_AIM OF THE EXERCISE_
Where the line containing "Купить в кредит (257, 850)" appears in the entries below, begin there and output every line through the last, exactly, minus the pictures.

[Source records]
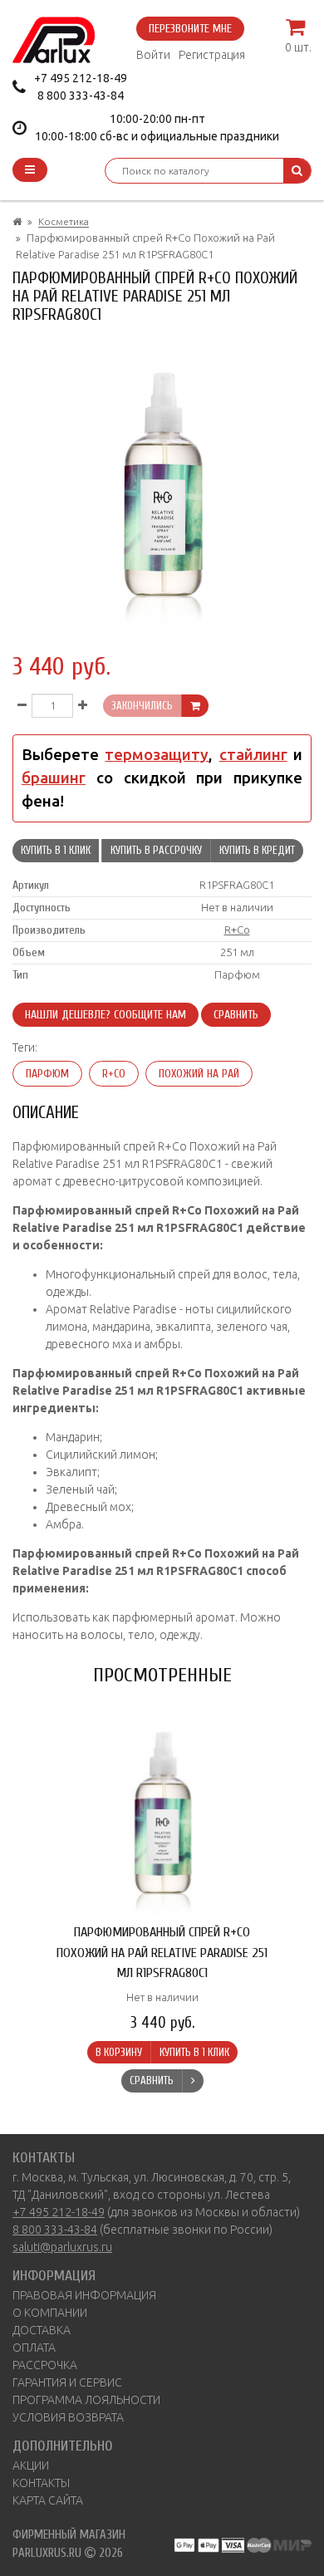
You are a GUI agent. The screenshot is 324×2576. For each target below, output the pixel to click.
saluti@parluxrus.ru (62, 2247)
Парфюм (47, 1074)
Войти (153, 54)
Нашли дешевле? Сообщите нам (105, 1015)
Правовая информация (84, 2295)
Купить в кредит (257, 850)
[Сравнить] (193, 2081)
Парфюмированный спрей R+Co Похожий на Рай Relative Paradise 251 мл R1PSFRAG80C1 (162, 1952)
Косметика (63, 221)
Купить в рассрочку (156, 850)
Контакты (41, 2483)
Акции (30, 2465)
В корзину (119, 2052)
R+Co (237, 929)
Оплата (34, 2347)
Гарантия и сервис (67, 2382)
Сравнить (236, 1015)
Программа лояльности (86, 2400)
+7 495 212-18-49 (80, 78)
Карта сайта (47, 2500)
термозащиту (157, 754)
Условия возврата (68, 2417)
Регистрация (212, 54)
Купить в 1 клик (56, 850)
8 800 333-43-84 (80, 95)
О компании (49, 2312)
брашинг (54, 778)
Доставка (41, 2330)
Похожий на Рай (199, 1074)
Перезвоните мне (190, 29)
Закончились (142, 705)
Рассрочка (44, 2365)
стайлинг (253, 754)
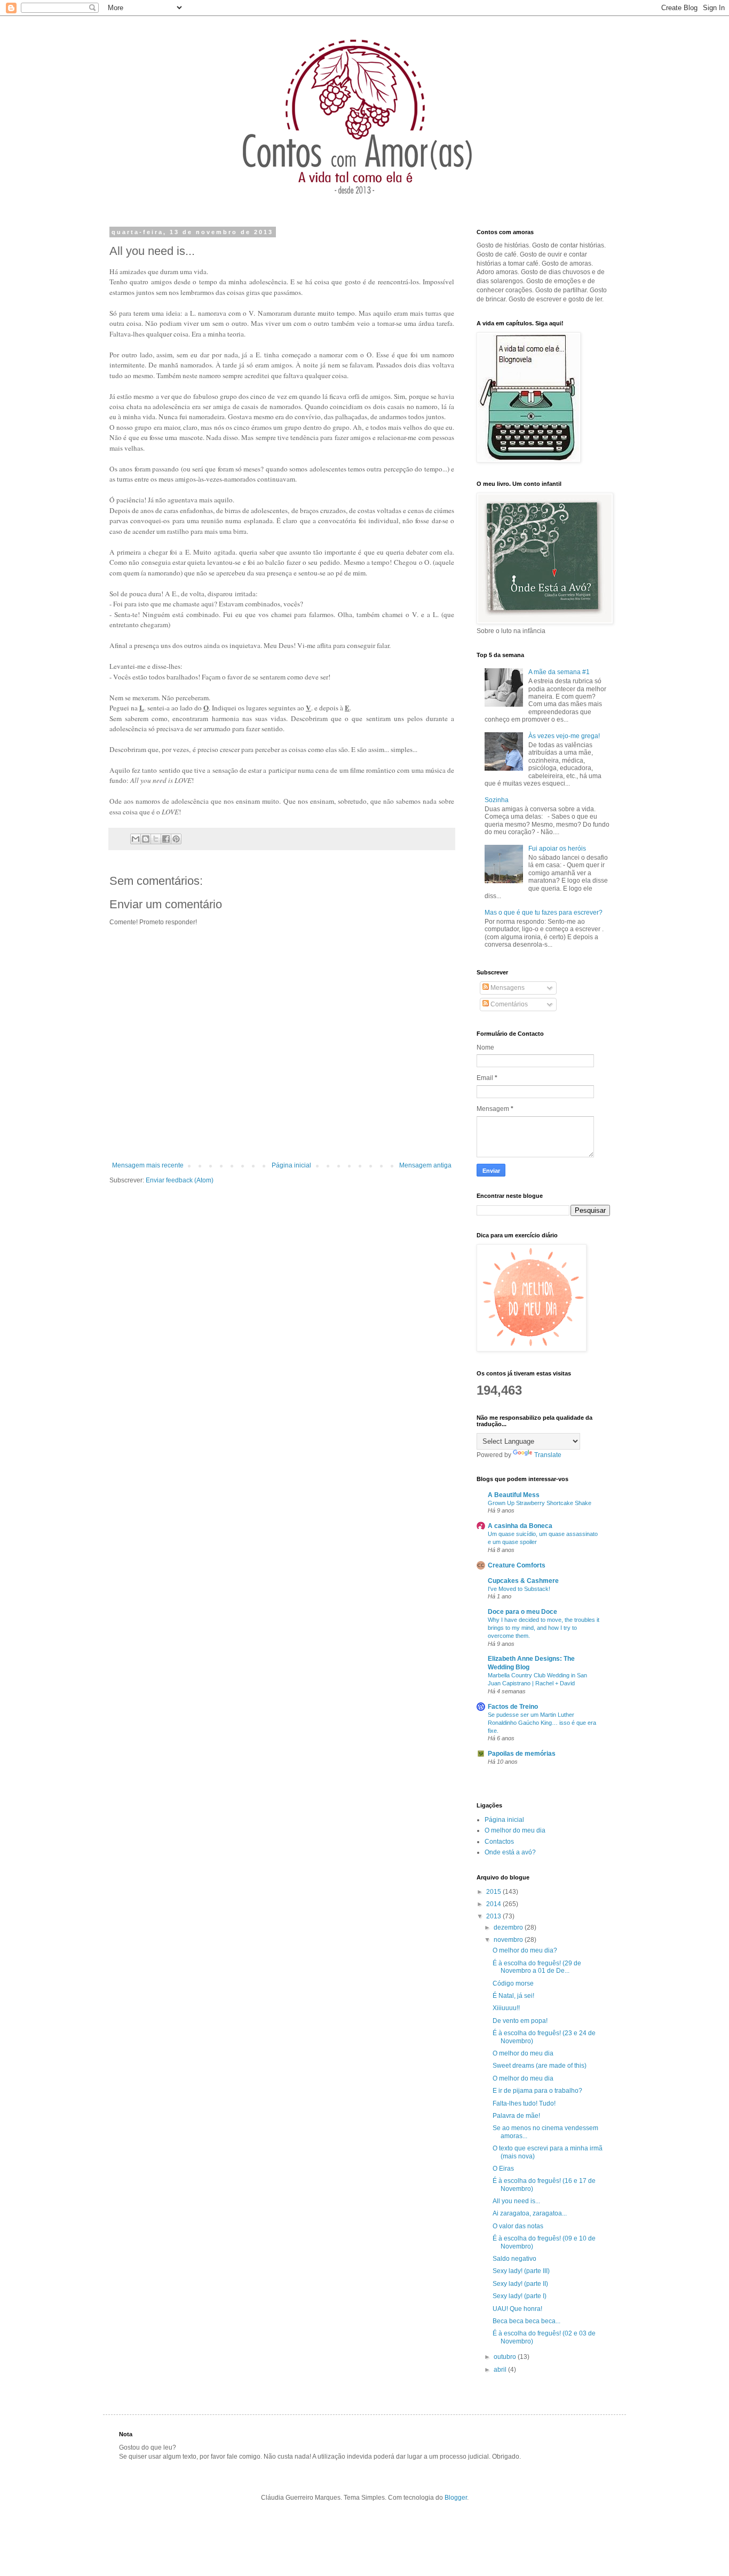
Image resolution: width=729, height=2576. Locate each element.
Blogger (456, 2497)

_WRITTEN RESPONSE_
Купить в кредит (257, 850)
[Сравнить] (193, 2081)
Парфюмированный спрей R+Co Похожий на Рай Relative Paradise 251 мл R1PSFRAG80C1 (162, 1952)
Косметика (63, 221)
Купить в рассрочку (156, 850)
Контакты (41, 2483)
Акции (30, 2465)
В корзину (119, 2052)
R+Co (237, 929)
Оплата (34, 2347)
Гарантия и сервис (67, 2382)
Сравнить (236, 1015)
Программа лояльности (86, 2400)
+7 495 212-18-49 (80, 78)
Карта сайта (47, 2500)
термозащиту (157, 754)
Условия возврата (68, 2417)
Регистрация (212, 54)
Купить в 1 клик (56, 850)
8 800 333-43-84 (80, 95)
О компании (49, 2312)
брашинг (54, 778)
Доставка (41, 2330)
Похожий на Рай (199, 1074)
Перезвоните мне (190, 29)
Закончились (142, 705)
Рассрочка (44, 2365)
стайлинг (253, 754)
Image resolution: width=729, height=2576. Locate each element.
Blogger (456, 2497)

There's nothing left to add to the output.